The Education ministry is caught between a rock and a hard place on this one – there is no one “correct” version of history to teach. Interpretations abound. Whatever the critics say, the version that they insist should be taught instead, is simply that – a version. So what then?

Well, there were two other people whose words I treated as gospel at age 11 – my parents. What’s taught in school is only one interpretation. Students will take it at face value. Unquestioningly, even. But educating children is not the sole responsibility of MOE . Parents have a stake in it too.

So why not engage the children? Explain the other side(s) of the story. Bring them to the library. Share webpages with them. Expose them to other interpretations so that they know this is a complex issue. The critical analysis will come as they mature.

It is better that young Singaporeans are taught something about local history rather than nothing at all. Parents are free to disagree and educate their young ones as they see fit, and as they should. At the very least, introducing pre-teens to local politics and history provides a starting point for a meaningful dialogue to be had. And that’s much better than having them remain on the fence, indifferent, disinterested, and apathetic. From childhood right through their adult life.

 

by Donovan Cheah

Start them young – when they are less stressed.

Is it ever too early to let students know more about their country? According to some parents, the answer seems to be “Yes!”.

I disagree.

Is maturity to be defined arbitrarily as a numerical age? Curious students will eventually ask about the country’s past, the formation of government. If no answers are given in school, they can search the Web for information, relying on socio-political blogs, for example, or plough through historical archives on Singapore.
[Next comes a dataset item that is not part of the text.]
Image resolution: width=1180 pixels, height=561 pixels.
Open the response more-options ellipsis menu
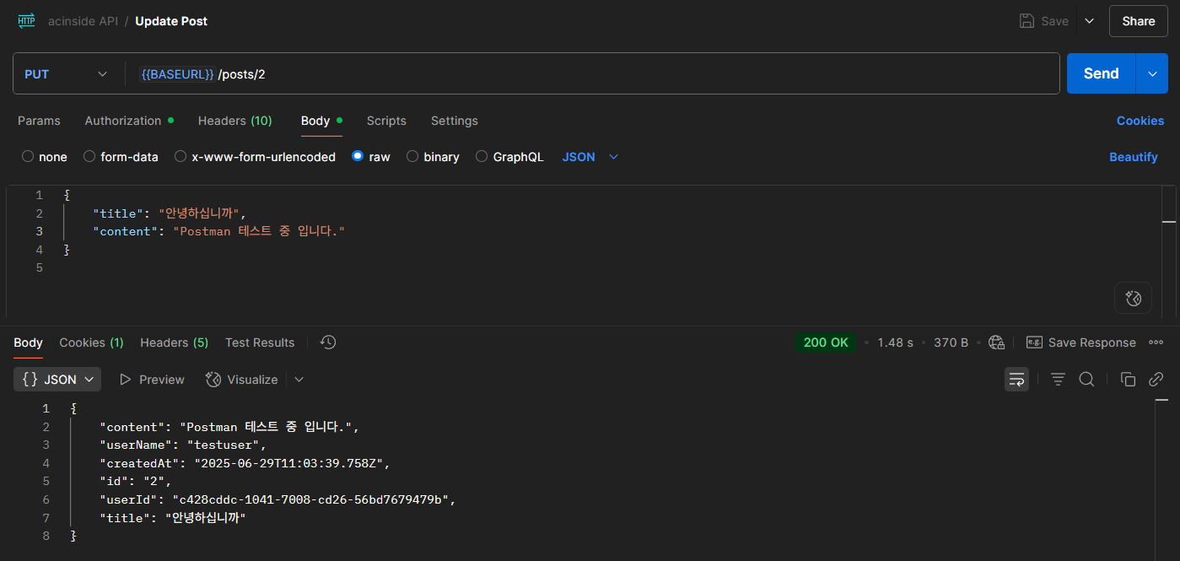1156,343
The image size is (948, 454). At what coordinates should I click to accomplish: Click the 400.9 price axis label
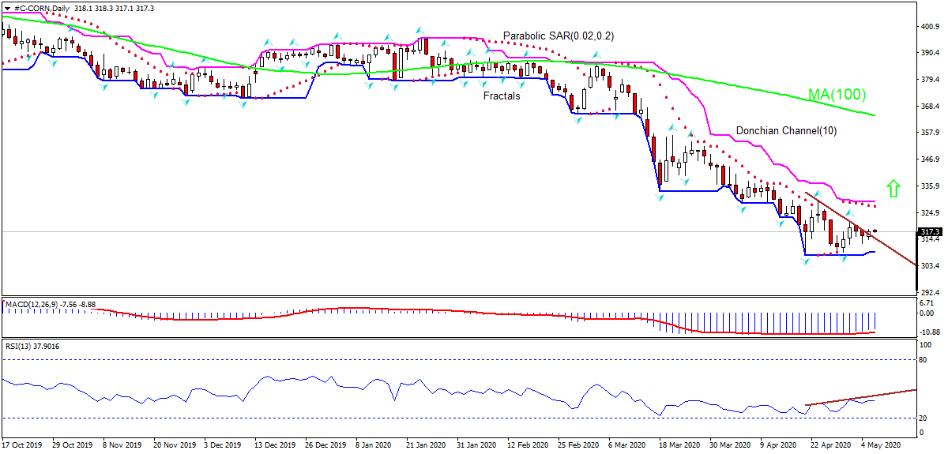929,26
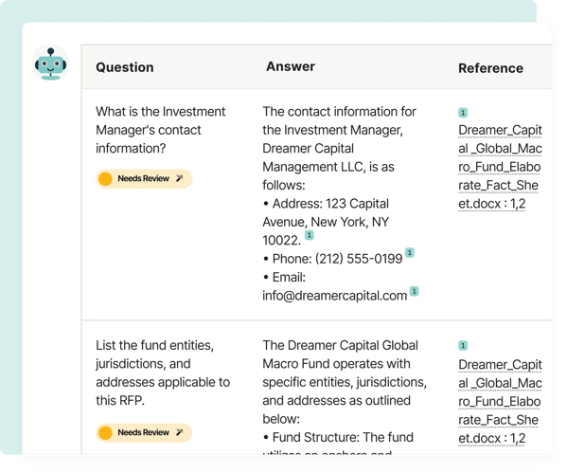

Even as a university student, I feel that I may not have fully grasped many of the intricate issues that our country faces. Many of these issues are multi-dimensional, which also implies that there is no one easy solution to them. No doubt, politics, public policy and the likes of them are difficult to understand, but they affect our lives directly, and hence it is imperative that people should start knowing at least a little about the country from young.

The way to start, naturally, is talk about significant past happenings. Introducing them to how our country was born out of forced circumstances, for example, will give them some grounding in understanding Singapore’s fragility.
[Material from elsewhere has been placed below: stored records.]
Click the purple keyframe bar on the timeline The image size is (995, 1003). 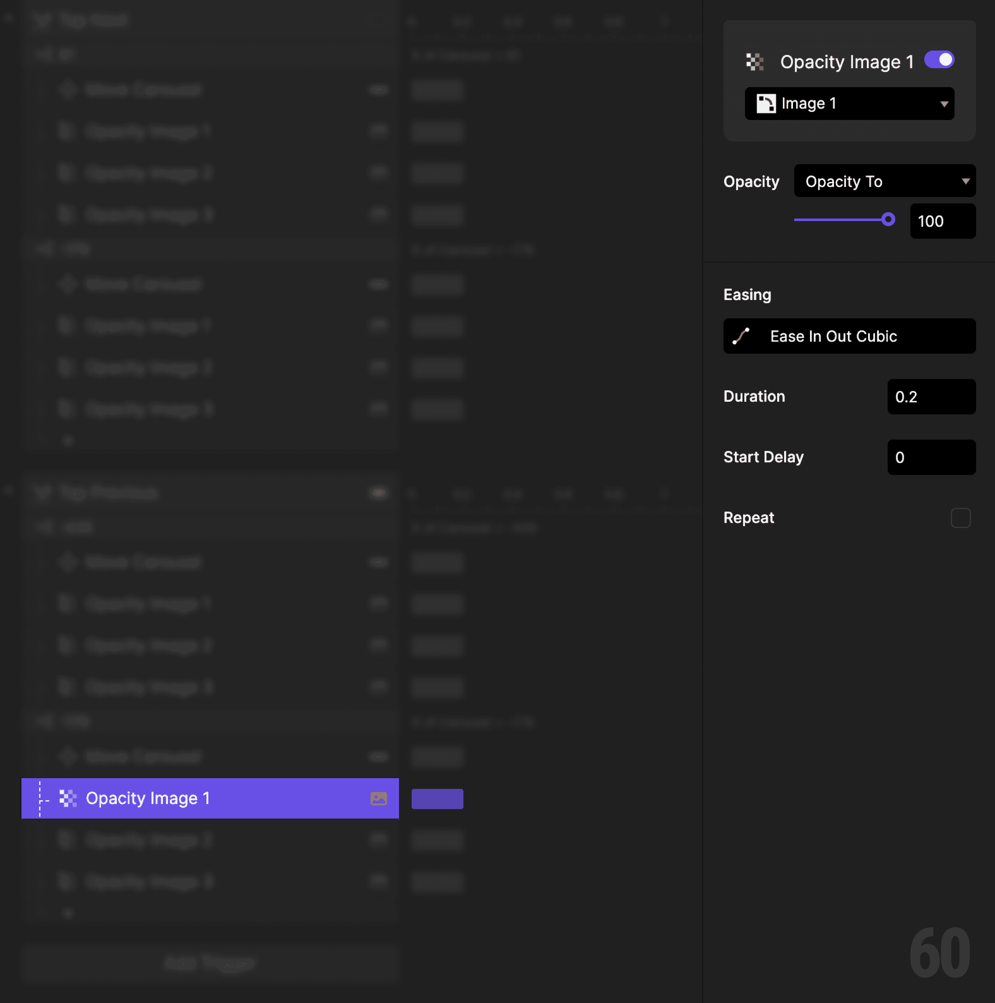click(x=437, y=799)
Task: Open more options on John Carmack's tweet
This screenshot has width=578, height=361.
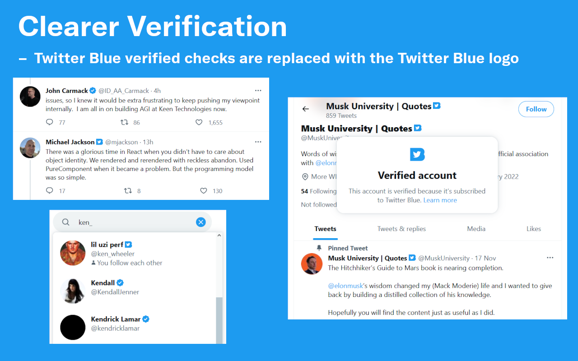Action: click(258, 90)
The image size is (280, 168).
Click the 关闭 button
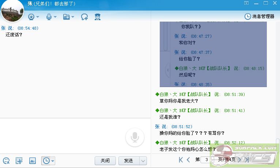click(105, 160)
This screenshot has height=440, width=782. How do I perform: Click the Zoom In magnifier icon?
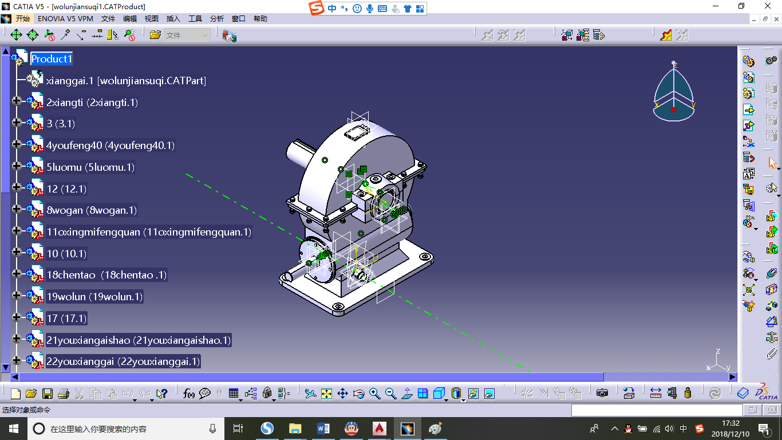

What about the argument about when students should be taught such matters? I tend to hew towards: the earlier the better. Let them ask questions when they are still young when they do not have so much to grapple with; don’t cram everything in secondary school or beyond. Because, by then, if they do not perceive social studies as important, they would no longer have the heart to understand or even read about Singapore.

Give our young people a gentler learning curve in understanding more and more complicated issues by giving them glimpses of our nation in the past. When knowledge builds up, analytical skills can be applied. How to critique history will then be up to them.

 

by Uthara Nair

What’s the big deal about teaching politics?

I honestly don’t understand all this hoopla about primary 5 students being too young to be exposed to politics. What nonsense. These students are not being asked to vote, they are simply being exposed to the intricacies of government and history. If parents are so scared about their children being unduly influenced in a certain way, what, may I ask, do they do during election time when ministers and candidates walk about, give speeches, hold rallies? Lock their children in a metal box?

First, those questions that some parents found objectionable are only in the Gifted syllabus, which are supposedly for the more mature and studious. Or is the worry the “brainwashing’’ of clever children?

Second, isn’t it more advantageous to gradually introduce the students to political history of Singapore, rather than dumping it on them suddenly when they are deemed to be ‘mature’ enough?

There’s so much political news and views both local and foreign that it might be better to start them off with a foundational understanding- if the social studies questions can even be called that- of politics. This learning doesn’t end. Even in university, there is the compulsory Singapore studies modules that must be completed for graduation.

Third, why can’t parents get more involved in educating their children on politics? Supplement the teacher or even correct the teacher if you think the child is getting a false or lousy grounding. But before jumping the gun, take a look at the scope and extent of “political’’ lessons in a primary student’s syllabus. Have your say in what should be taught – but don’t get it banned.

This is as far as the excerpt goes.